◆ **SUPPLIED TEXT**:
# Your first stock



## bettrave (Jan 10, 2013)

What would be your first you buy and why?


----------



## OurBigFatWallet (Jan 20, 2014)

Probably a bank stock - they go up over time and keep increasing the dividend


----------



## lostwords (Feb 21, 2014)

My first stock was bns. Brought a certificate this January and been dripping it


----------



## SkyFall (Jun 19, 2012)

Ge & csco


----------



## the_apprentice (Jan 31, 2013)

Wells Fargo. I don't remember why, but my guess was because of the weak economy at the time which presented a huge buying opportunity in that sector.


----------



## GoldStone (Mar 6, 2011)

My first stock was the stock of my employer - a high tech company that shall remain nameless. I bought it in Nov 2000 for $58 a share.

One month later it traded at $28. 52% drop in one month.

One year later it traded at $19. 67% drop top to bottom.

Luckily for me, my employer's business was doing really well. I continued to buy stock on a regular basis to average down my ACB. I sold in 2003 to break even in nominal terms. Of course, I lost money in real terms due to inflation.

And that's kids how I became an indexer.


----------



## AMABILE (Apr 3, 2009)

BCE------my first employer in 1966, which I have never 
cashed and continue to drip to this very day.


----------



## marina628 (Dec 14, 2010)

For me it was FTS CLOSE TO 30 YEARS AGO..


----------



## Gabs (May 7, 2014)

FN. Dealt with them twice as a customer for both residential & commercial mortgage & their financials looked good plus they dipped after Q1 results. Currently looking for my 2nd stock


----------



## Moneytoo (Mar 26, 2014)

My first Canadian stock would be New Flyer Industries (NFI) - because I loooove their extra-long bendy buses: http://www.cbc.ca/m/news/#!/content/1.1894148 (my rides to and from work became less crowded and more bouncy )

Unless Bell, Emera or Fortis limit orders will go through first...


----------



## OurBigFatWallet (Jan 20, 2014)

marina628 said:


> For me it was FTS CLOSE TO 30 YEARS AGO..


Wow. What was your cost at that time? The dividend must have increased 30 times since then


----------



## Nemo2 (Mar 1, 2012)

Reading the responses thus far, there appear to be two interpretations of the OP's ambiguously worded question:

1) What was the first stock you ever bought?

2) If you were buying your first stock today what would it be?

Me, I'd opt for #2.


----------



## Moneytoo (Mar 26, 2014)

Nemo2 said:


> Reading the responses thus far, there appear to be two interpretations of the OP's ambiguously worded question:
> 
> 1) What was the first stock you ever bought?
> 
> ...


And what would it be?


----------



## Nemo2 (Mar 1, 2012)

Moneytoo said:


> And what would it be?


Haven't got a clue. :biggrin:


----------



## AltaRed (Jun 8, 2009)

Nemo2 said:


> Reading the responses thus far, there appear to be two interpretations of the OP's ambiguously worded question:
> 
> 1) What was the first stock you ever bought?
> 
> ...


I think the OP's question was clear. What would it be today......What one would pick last month, or last year, or last decade, or last century is irrelevant today.

◆ **RAW DATA**:
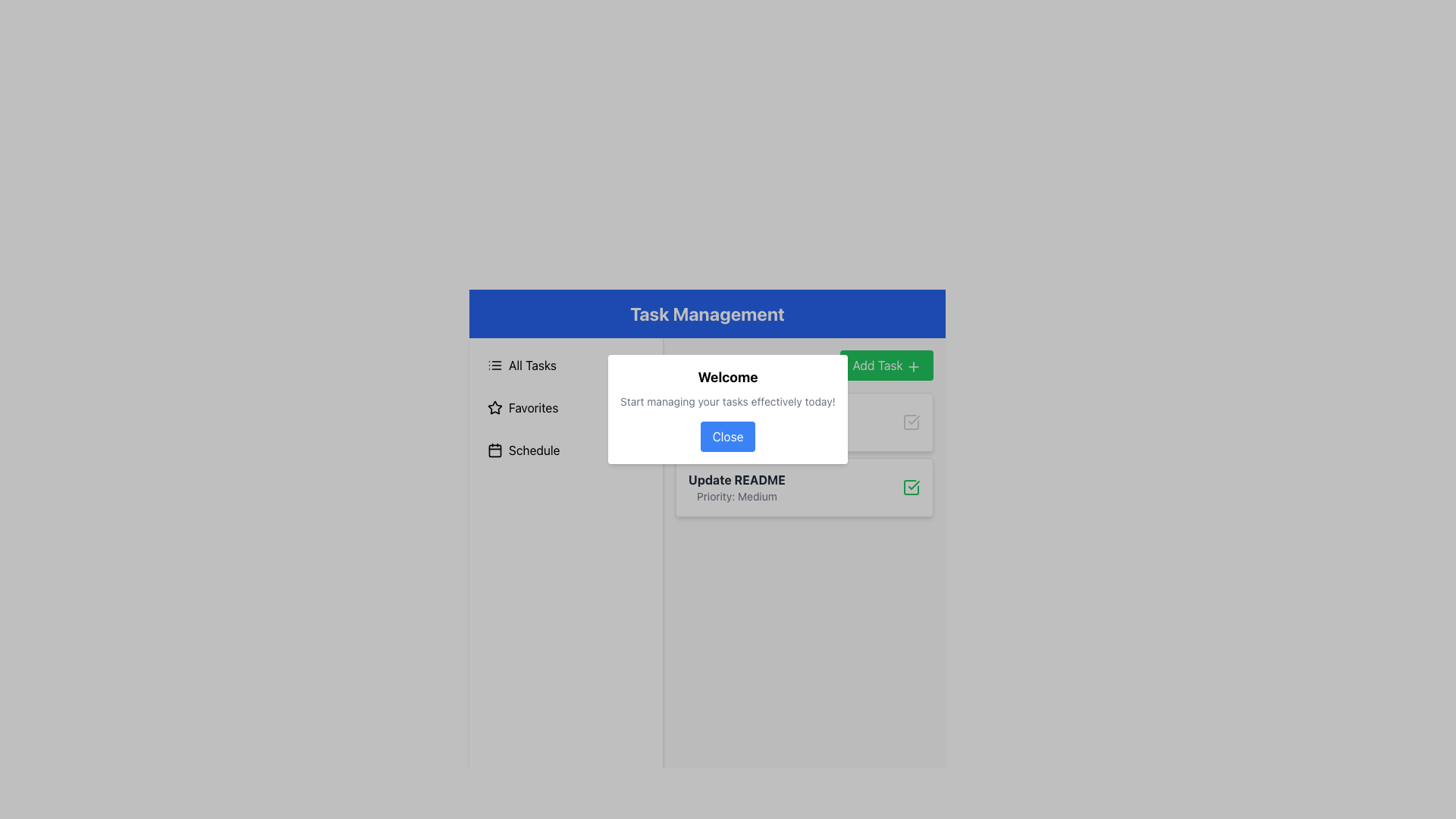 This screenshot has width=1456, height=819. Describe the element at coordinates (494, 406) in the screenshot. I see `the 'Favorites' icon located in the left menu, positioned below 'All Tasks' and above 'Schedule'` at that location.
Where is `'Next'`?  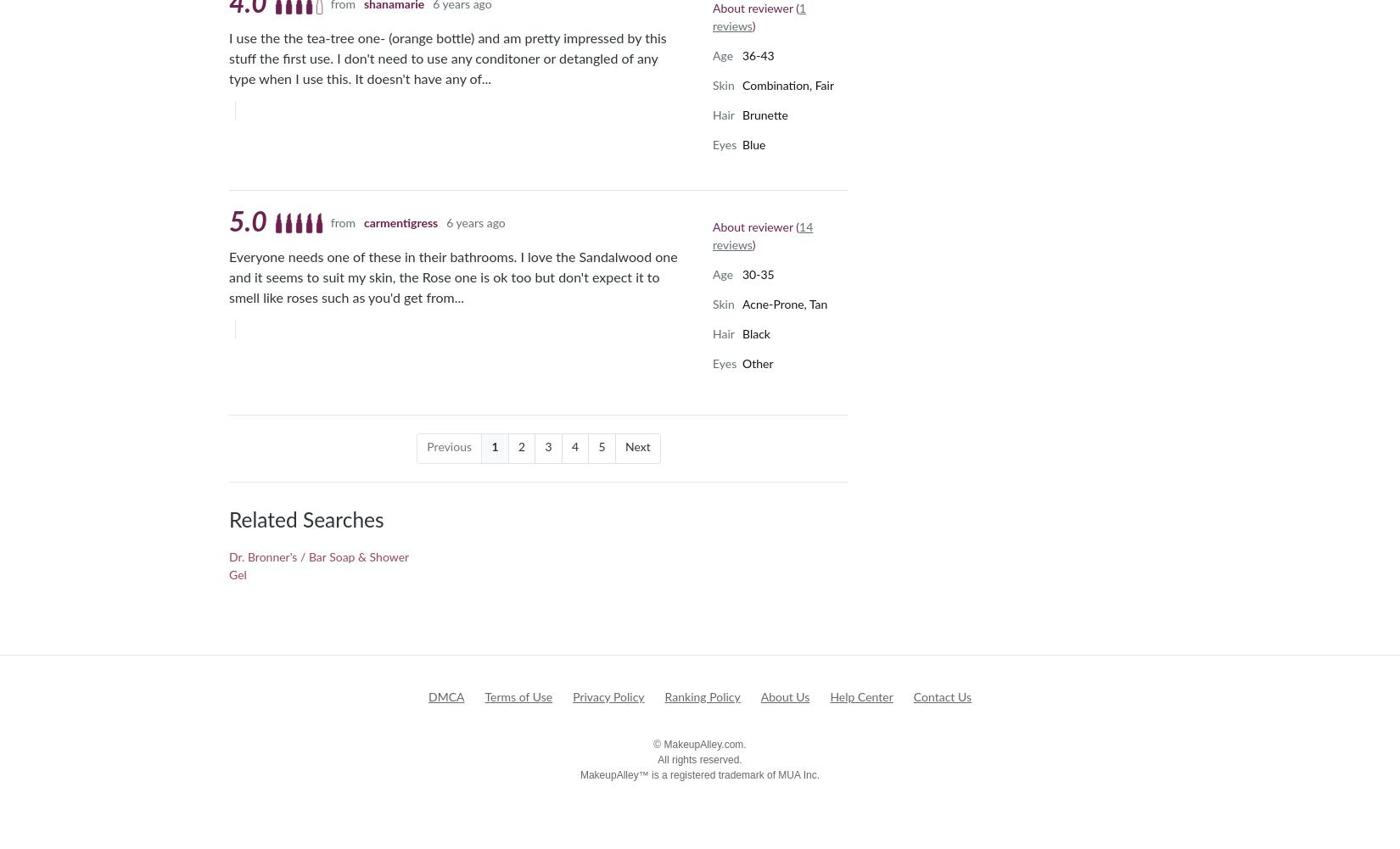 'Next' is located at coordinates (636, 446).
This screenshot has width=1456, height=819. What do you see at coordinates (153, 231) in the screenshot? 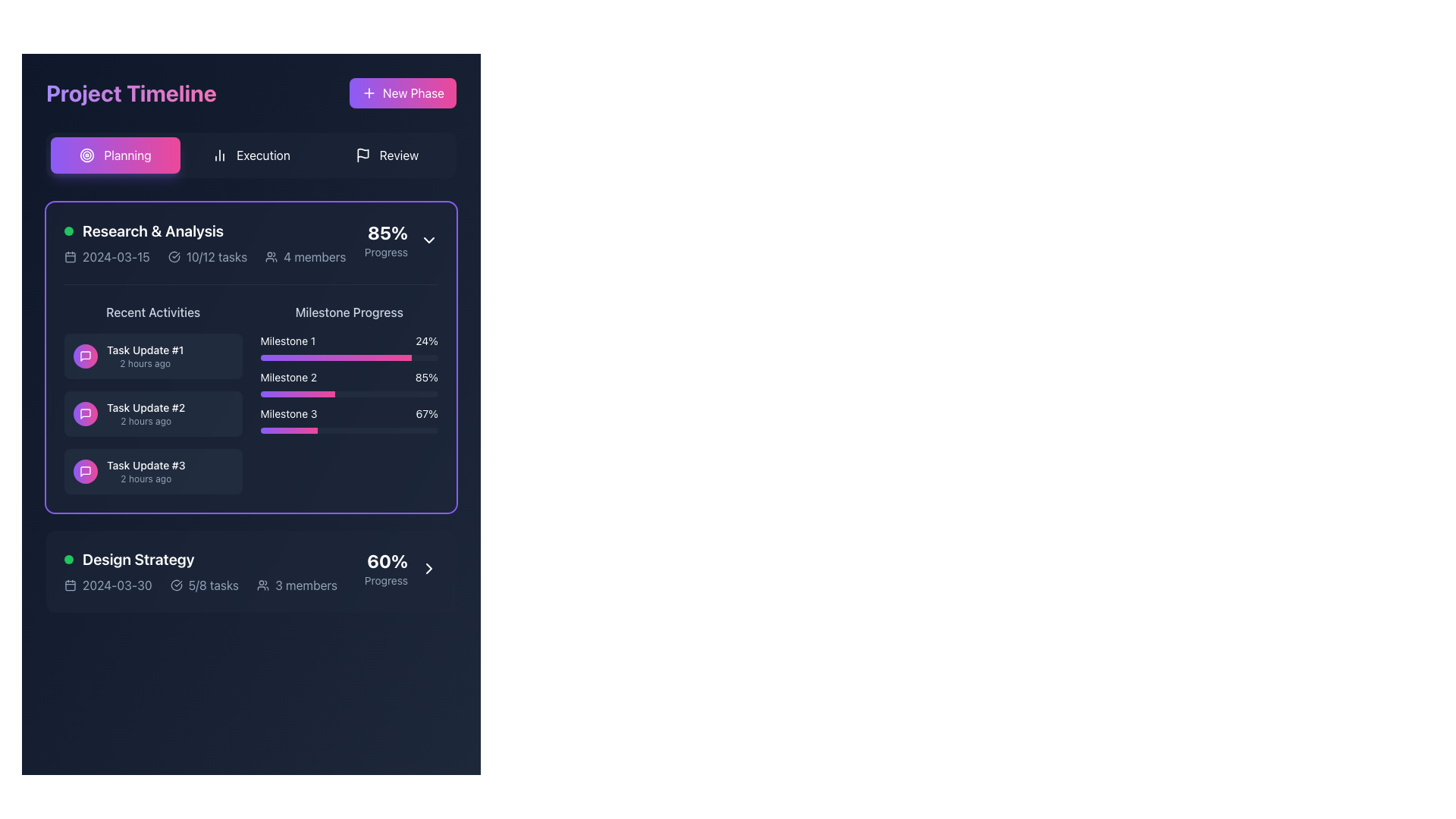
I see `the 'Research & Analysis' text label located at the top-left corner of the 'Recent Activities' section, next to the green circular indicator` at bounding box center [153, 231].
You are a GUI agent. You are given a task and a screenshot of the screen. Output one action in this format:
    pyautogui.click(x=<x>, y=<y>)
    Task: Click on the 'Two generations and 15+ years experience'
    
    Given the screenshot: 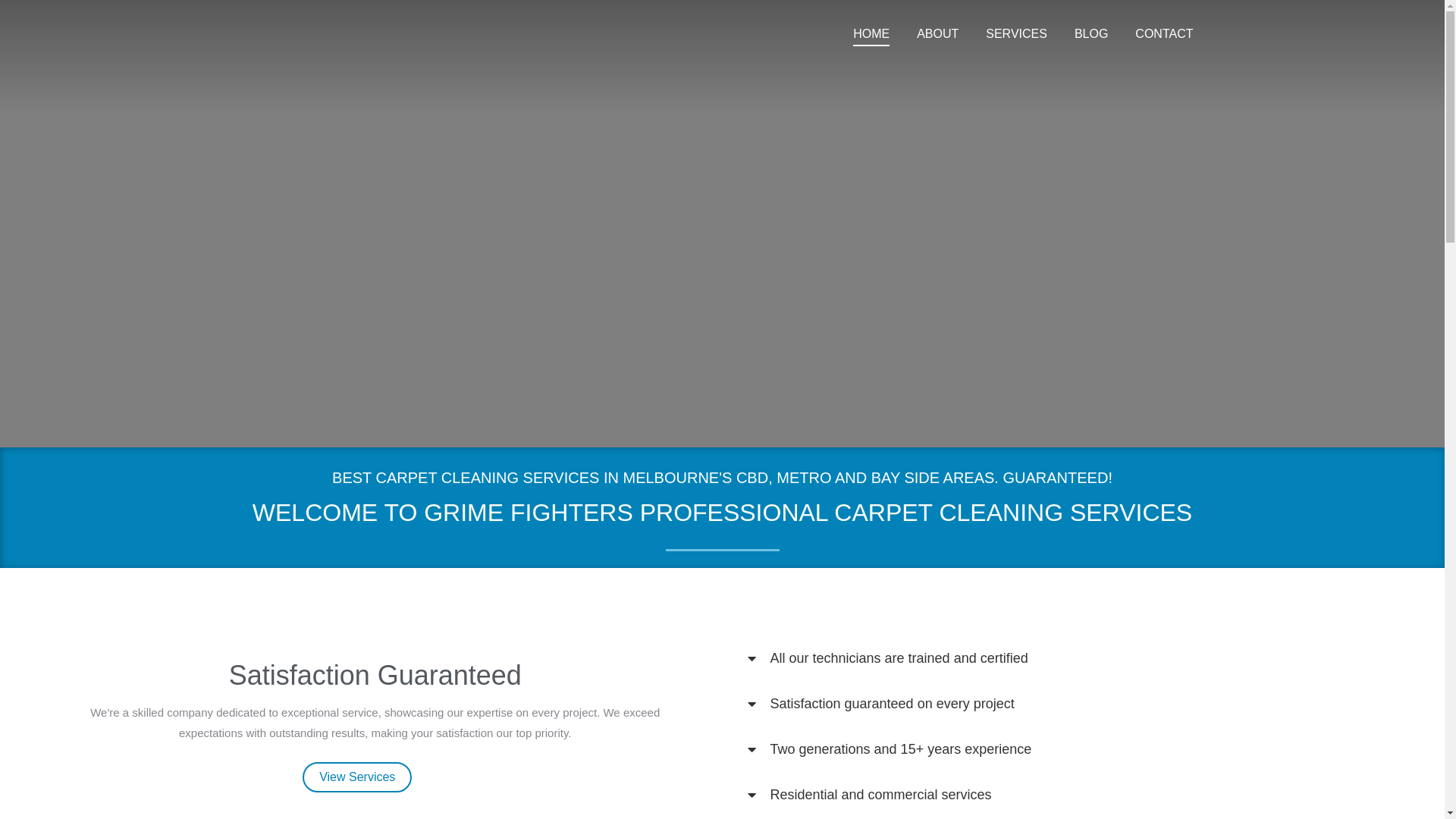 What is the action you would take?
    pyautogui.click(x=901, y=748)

◆ **THINGS TO DO**:
• A. In the forum thread about first stocks, what price per share did GoldStone pay for the employer's stock in November 2000?
• B. Write the next part of the forum thread about first stocks, starting after its final post.

◆ **RESULTS**:
• A. $58 a share.

• B.
I am not sure what it would be for me, but being a value investor, it would be a stock with increasing EPS, low P/E, low P/B, and a fairly steady stream of increasing dividends. Probably a financial stock of some type.

Added: for sure something off Norm Rothery's all star list.


----------



## Nemo2 (Mar 1, 2012)

AltaRed said:


> I think the OP's question was clear. What would it be today......What one would pick last month, or last year, or last decade, or last century is irrelevant today.


Evidently, not _that_ clear to some respondents, who offered historical purchases as examples. :wink:


----------



## GoldStone (Mar 6, 2011)

Are we supposed to read the question before we answer?


----------



## andrewf (Mar 1, 2010)

I don't think it really matters, because buying just one stock is probably a bad idea, unless you have a copy of tomorrow's newspaper.


----------



## rikk (May 28, 2012)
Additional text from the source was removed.